**INPUT:**
○ ○ ○ ○ ○ ○ ○
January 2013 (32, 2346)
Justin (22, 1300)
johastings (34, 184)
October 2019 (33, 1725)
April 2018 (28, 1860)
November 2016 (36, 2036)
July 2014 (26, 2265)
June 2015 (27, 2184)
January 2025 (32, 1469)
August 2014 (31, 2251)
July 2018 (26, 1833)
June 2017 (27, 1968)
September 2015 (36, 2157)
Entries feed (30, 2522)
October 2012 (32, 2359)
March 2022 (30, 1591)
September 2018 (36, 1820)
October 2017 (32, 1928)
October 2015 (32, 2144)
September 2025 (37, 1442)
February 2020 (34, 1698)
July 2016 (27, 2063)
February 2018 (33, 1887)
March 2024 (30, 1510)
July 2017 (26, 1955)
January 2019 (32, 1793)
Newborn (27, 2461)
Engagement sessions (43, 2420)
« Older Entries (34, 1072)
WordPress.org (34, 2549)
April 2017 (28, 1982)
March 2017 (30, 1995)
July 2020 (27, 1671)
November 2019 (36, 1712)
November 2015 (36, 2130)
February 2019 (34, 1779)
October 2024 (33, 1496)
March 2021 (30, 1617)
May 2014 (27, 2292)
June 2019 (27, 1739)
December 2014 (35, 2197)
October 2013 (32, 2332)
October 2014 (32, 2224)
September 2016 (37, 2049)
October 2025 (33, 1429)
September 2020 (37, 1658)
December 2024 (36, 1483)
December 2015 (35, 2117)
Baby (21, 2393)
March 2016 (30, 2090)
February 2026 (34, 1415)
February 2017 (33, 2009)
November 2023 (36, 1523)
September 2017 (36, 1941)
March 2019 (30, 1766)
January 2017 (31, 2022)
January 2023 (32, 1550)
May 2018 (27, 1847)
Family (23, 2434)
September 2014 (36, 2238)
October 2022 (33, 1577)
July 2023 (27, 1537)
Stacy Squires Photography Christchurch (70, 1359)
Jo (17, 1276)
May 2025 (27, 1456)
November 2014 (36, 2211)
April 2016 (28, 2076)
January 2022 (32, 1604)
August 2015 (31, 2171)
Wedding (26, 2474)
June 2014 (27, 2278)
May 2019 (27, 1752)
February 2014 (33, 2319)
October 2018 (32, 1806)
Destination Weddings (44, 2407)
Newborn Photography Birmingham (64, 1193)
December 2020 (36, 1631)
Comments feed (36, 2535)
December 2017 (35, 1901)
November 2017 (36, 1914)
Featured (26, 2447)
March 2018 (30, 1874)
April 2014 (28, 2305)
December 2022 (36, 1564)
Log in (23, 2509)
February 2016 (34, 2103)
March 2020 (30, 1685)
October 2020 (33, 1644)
○ ○ ○ ○ ○ ○ ○
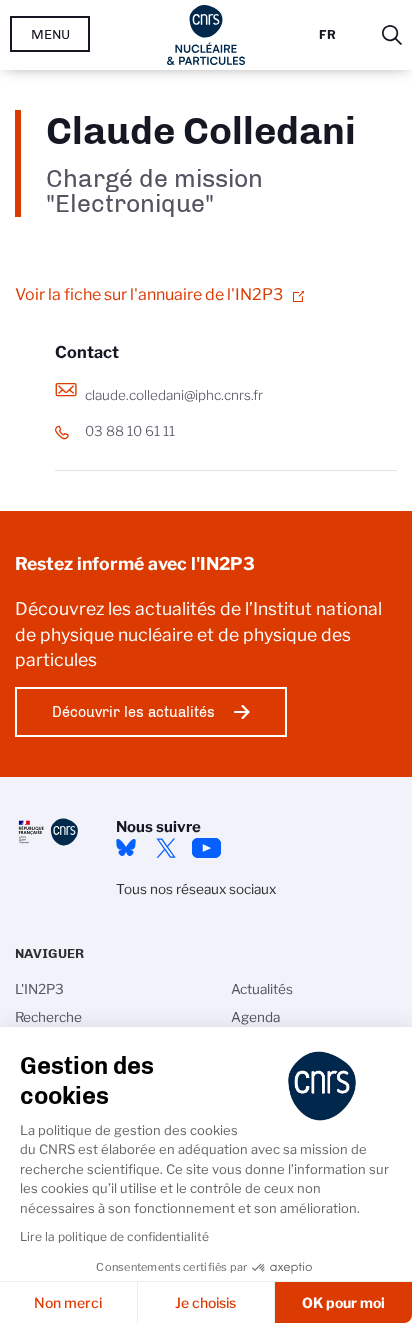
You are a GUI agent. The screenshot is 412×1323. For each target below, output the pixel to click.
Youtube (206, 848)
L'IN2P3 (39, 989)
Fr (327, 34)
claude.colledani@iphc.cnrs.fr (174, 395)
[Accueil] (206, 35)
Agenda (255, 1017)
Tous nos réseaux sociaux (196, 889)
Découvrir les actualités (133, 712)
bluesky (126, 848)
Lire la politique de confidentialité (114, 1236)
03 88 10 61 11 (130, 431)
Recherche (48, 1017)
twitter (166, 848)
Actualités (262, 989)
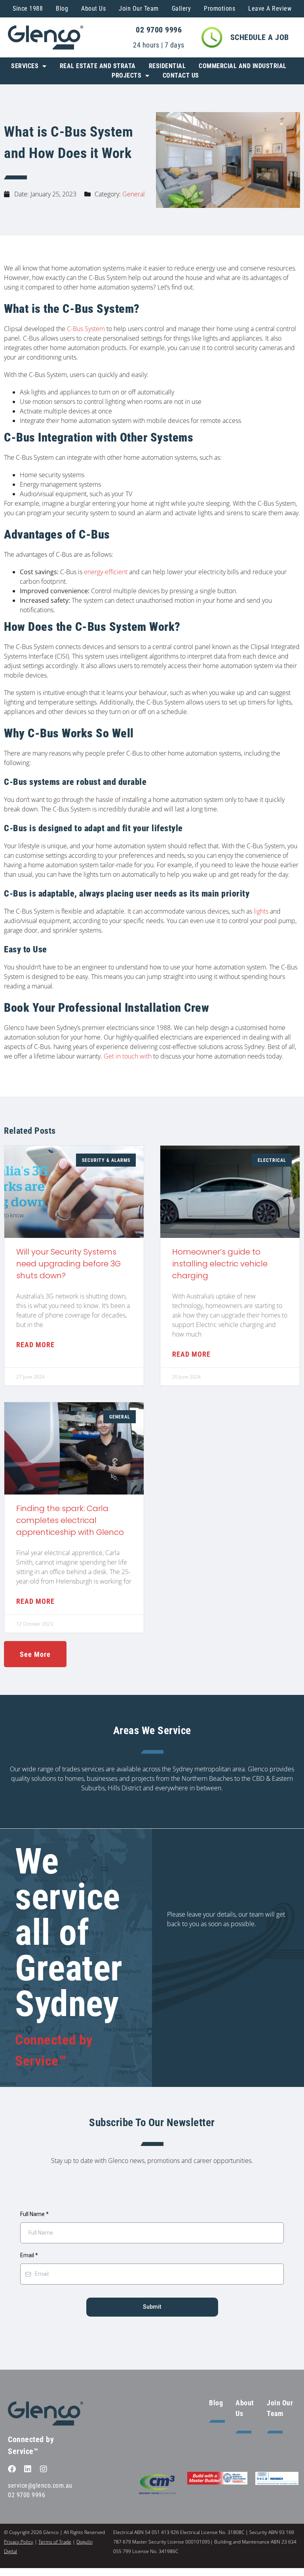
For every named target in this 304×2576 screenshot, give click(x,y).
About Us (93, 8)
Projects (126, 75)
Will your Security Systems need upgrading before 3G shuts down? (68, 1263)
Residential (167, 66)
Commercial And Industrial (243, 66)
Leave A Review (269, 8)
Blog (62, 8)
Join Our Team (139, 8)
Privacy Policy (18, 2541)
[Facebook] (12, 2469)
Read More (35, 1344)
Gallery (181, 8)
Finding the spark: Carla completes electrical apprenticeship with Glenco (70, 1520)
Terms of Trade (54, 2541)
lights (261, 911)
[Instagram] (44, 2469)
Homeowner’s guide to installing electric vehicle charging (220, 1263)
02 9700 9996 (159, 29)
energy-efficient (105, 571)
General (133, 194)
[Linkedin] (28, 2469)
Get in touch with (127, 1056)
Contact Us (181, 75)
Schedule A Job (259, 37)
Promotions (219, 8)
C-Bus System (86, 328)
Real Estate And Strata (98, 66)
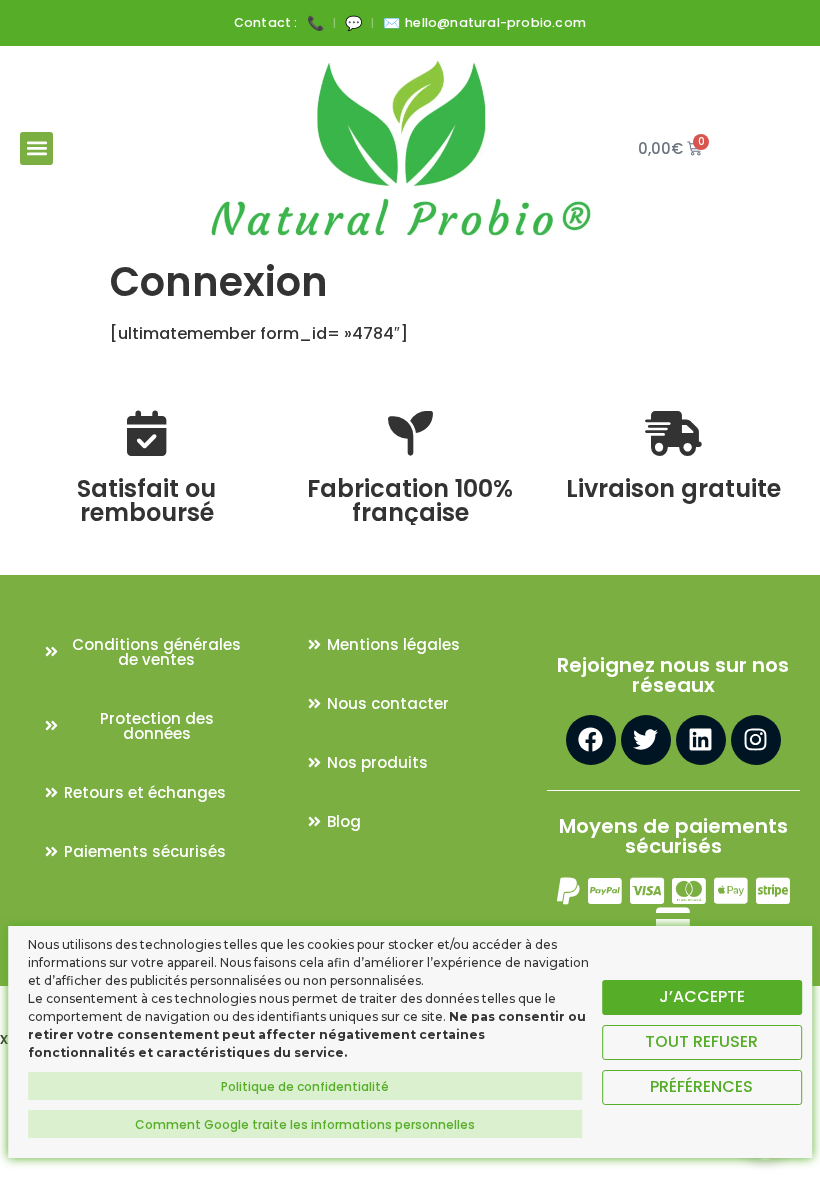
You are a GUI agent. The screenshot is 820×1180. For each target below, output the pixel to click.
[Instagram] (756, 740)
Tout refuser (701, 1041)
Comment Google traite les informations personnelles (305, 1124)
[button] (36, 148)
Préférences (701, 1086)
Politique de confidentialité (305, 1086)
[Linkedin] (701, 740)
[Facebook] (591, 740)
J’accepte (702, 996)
○ ○ ○ ○ ○ ○ ○
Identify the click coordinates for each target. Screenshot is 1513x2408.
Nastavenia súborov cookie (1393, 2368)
○ ○ ○ ○ ○ ○ ○
**WHAT YOU NEED TO DO:** Everything above from the line with "January 2013 (32, 2346)" to the line with "December 2024 (36, 1483)", both included, must be repeated exactly, and nothing outside that range.

**REPLY TO THE TASK:**
January 2013 (32, 2346)
Justin (22, 1300)
johastings (34, 184)
October 2019 (33, 1725)
April 2018 (28, 1860)
November 2016 (36, 2036)
July 2014 (26, 2265)
June 2015 (27, 2184)
January 2025 (32, 1469)
August 2014 (31, 2251)
July 2018 (26, 1833)
June 2017 (27, 1968)
September 2015 (36, 2157)
Entries feed (30, 2522)
October 2012 (32, 2359)
March 2022 (30, 1591)
September 2018 (36, 1820)
October 2017 (32, 1928)
October 2015 (32, 2144)
September 2025 (37, 1442)
February 2020 (34, 1698)
July 2016 (27, 2063)
February 2018 (33, 1887)
March 2024 (30, 1510)
July 2017 (26, 1955)
January 2019 (32, 1793)
Newborn (27, 2461)
Engagement sessions (43, 2420)
« Older Entries (34, 1072)
WordPress.org (34, 2549)
April 2017 (28, 1982)
March 2017 (30, 1995)
July 2020 (27, 1671)
November 2019 (36, 1712)
November 2015 (36, 2130)
February 2019 (34, 1779)
October 2024 (33, 1496)
March 2021 (30, 1617)
May 2014 (27, 2292)
June 2019 (27, 1739)
December 2014 (35, 2197)
October 2013 (32, 2332)
October 2014 (32, 2224)
September 2016 (37, 2049)
October 2025 (33, 1429)
September 2020 (37, 1658)
December 2024 (36, 1483)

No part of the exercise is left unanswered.